If you spend more time juggling creditors, going over “the books”, and fighting to keep customers than you do in actually operating and growing your business, it’s time to get professional help.


A few of my earlier mistakes dealt a lot with unrealistic projections, and therefore led to unrealistic deals. A few that burned bridges with folks I really respected.

I quickly learned to change.

I've become a lot more careful, but still a little reckless and daring...but not with the finances anymore...


I have a business that is a few months old. I must say, this information is very insightful and it will help me avoid mistakes Iwould have made.
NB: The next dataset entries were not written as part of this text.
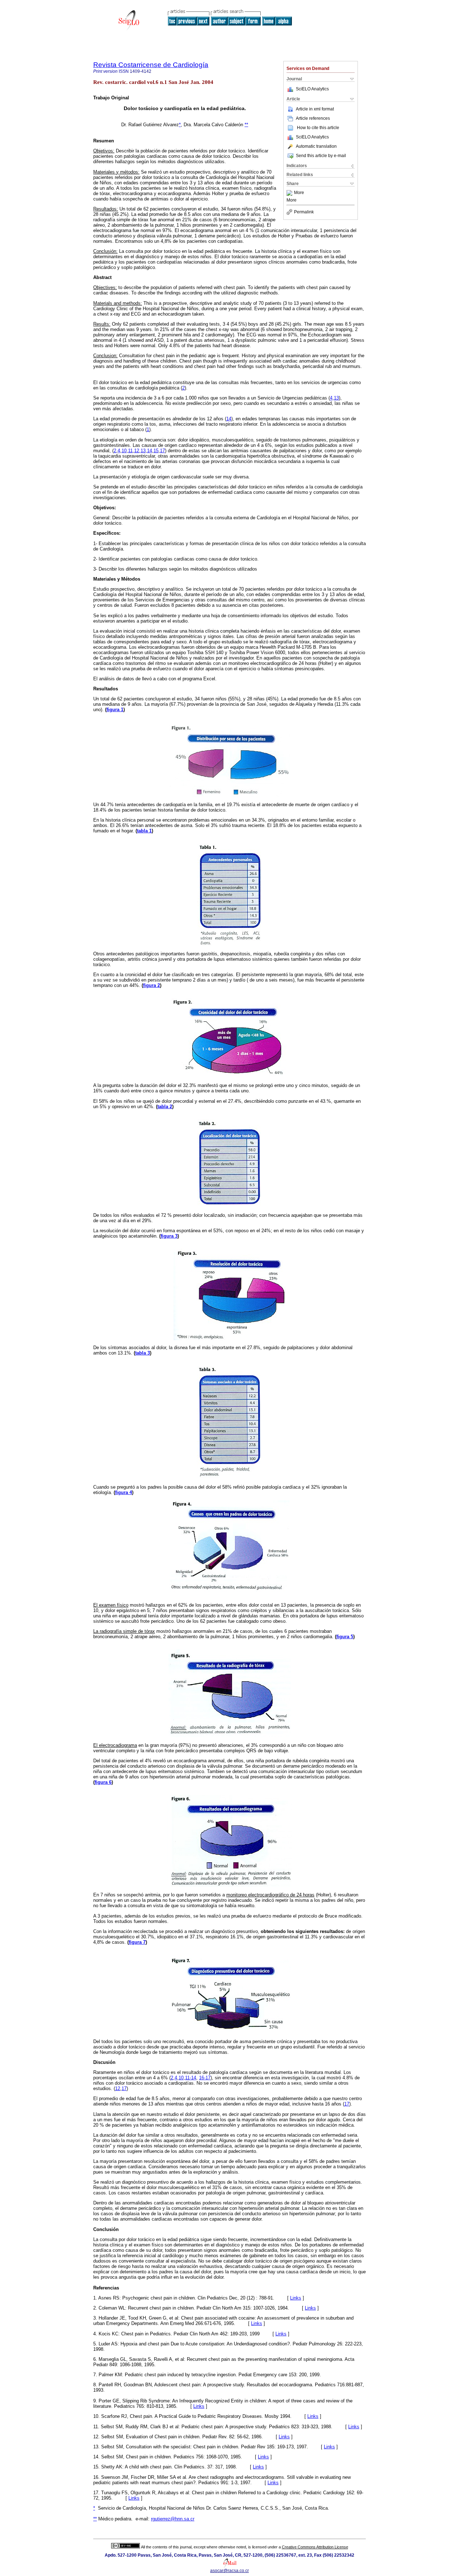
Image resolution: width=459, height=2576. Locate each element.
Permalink (304, 211)
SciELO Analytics (312, 88)
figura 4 (123, 1492)
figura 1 (115, 709)
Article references (313, 118)
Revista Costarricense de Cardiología (150, 64)
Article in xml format (315, 109)
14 (228, 418)
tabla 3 (142, 1353)
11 (130, 450)
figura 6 (103, 1782)
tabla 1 (144, 830)
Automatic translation (316, 146)
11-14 (190, 2077)
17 (162, 450)
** (246, 124)
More (299, 192)
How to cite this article (318, 127)
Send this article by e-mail (321, 155)
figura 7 (137, 1942)
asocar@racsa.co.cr (229, 2570)
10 (124, 450)
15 (155, 450)
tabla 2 (164, 1106)
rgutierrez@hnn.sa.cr (172, 2518)
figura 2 (151, 985)
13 (336, 398)
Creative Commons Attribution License (315, 2547)
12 (136, 450)
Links (295, 2298)
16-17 (204, 2077)
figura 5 (344, 1636)
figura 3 (169, 1236)
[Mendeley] (290, 192)
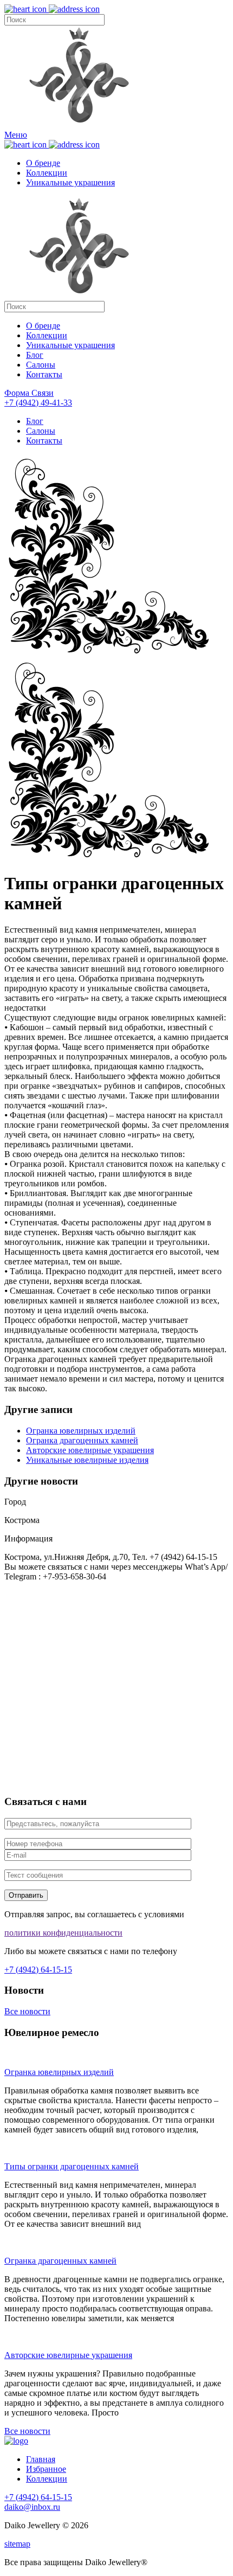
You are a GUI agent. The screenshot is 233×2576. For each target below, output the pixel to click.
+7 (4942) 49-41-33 (38, 402)
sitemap (17, 2543)
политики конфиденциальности (63, 1932)
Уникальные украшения (70, 182)
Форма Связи (29, 392)
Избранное (46, 2469)
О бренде (43, 163)
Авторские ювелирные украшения (90, 1450)
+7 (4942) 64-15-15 (38, 1969)
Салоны (40, 364)
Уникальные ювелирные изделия (87, 1459)
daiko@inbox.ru (32, 2506)
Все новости (27, 2011)
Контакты (44, 374)
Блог (34, 354)
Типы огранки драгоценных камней (71, 2166)
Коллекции (46, 172)
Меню (15, 134)
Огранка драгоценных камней (82, 1440)
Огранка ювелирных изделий (80, 1430)
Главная (40, 2459)
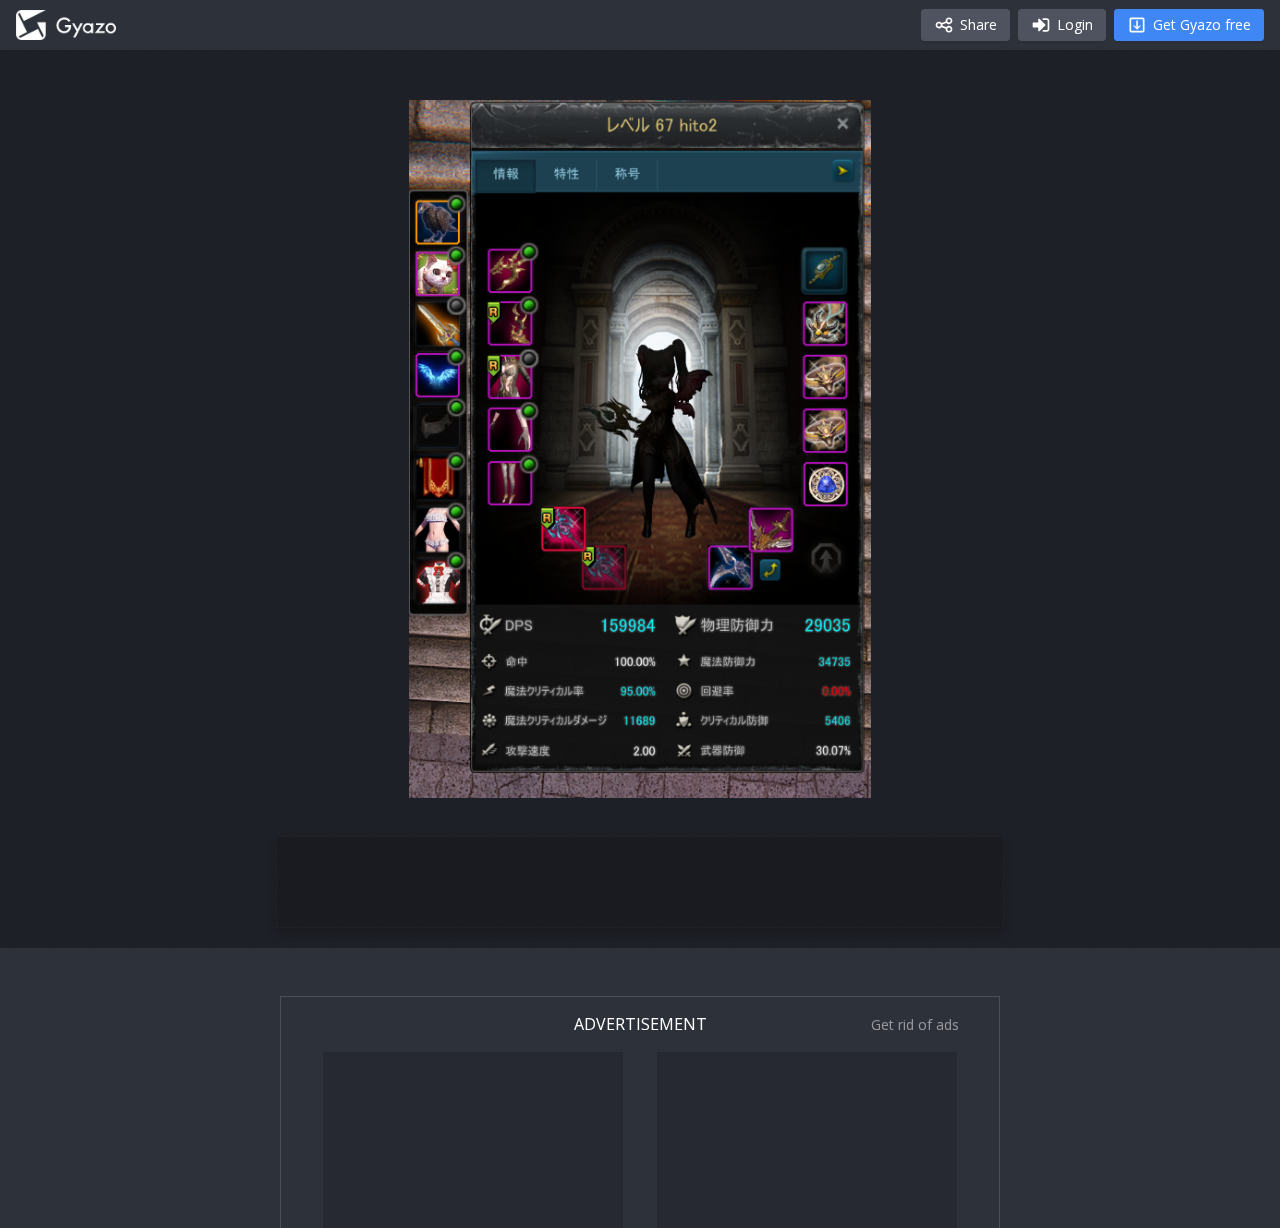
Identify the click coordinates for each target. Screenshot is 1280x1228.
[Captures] (66, 25)
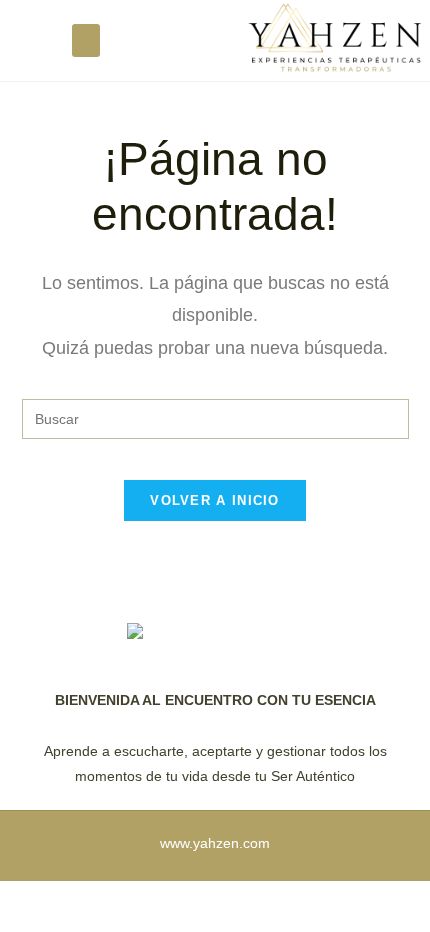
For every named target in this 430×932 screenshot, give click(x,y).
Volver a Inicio (215, 500)
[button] (86, 40)
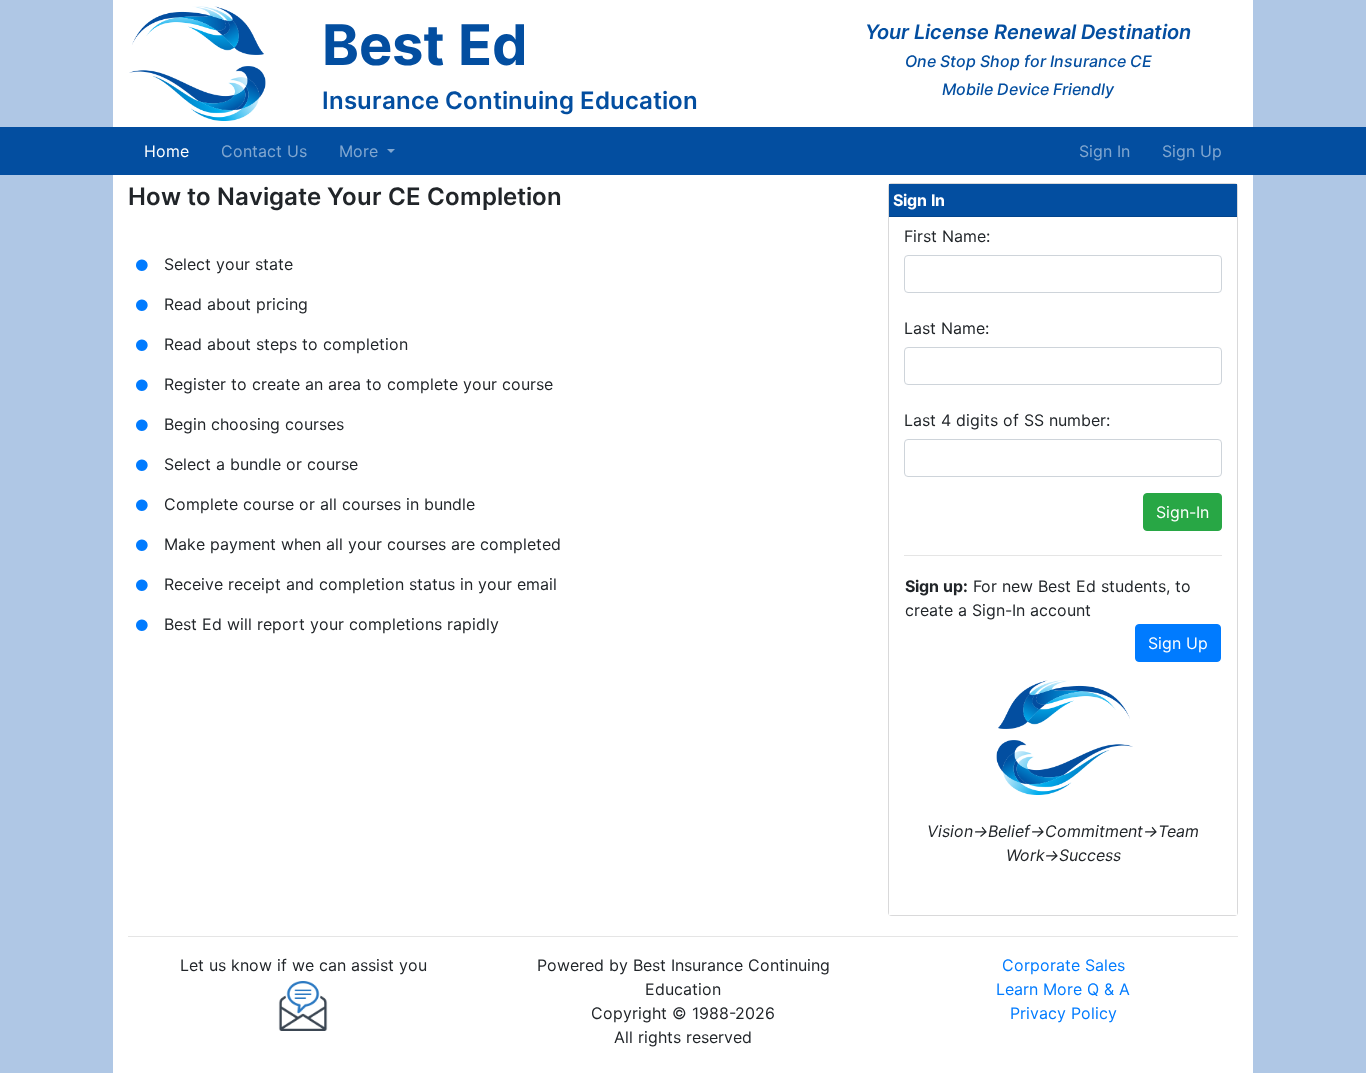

Thank you very much.


That's why it is a good idea to do all your research on the type of business that you will run before jumping into business. You have to know how to navigate those stormy waters. It can be very difficult, but you have to be smart, and either cut your loses or move forward and push through. It is up to what is going to work eventually or not, and what you can afford or not.


Thanks for sharing those tips to us here. Very relevant and helpful. I am not into any kind of business yet, but I would surely keep those things in mind and apply them once I have decided to venture in a business.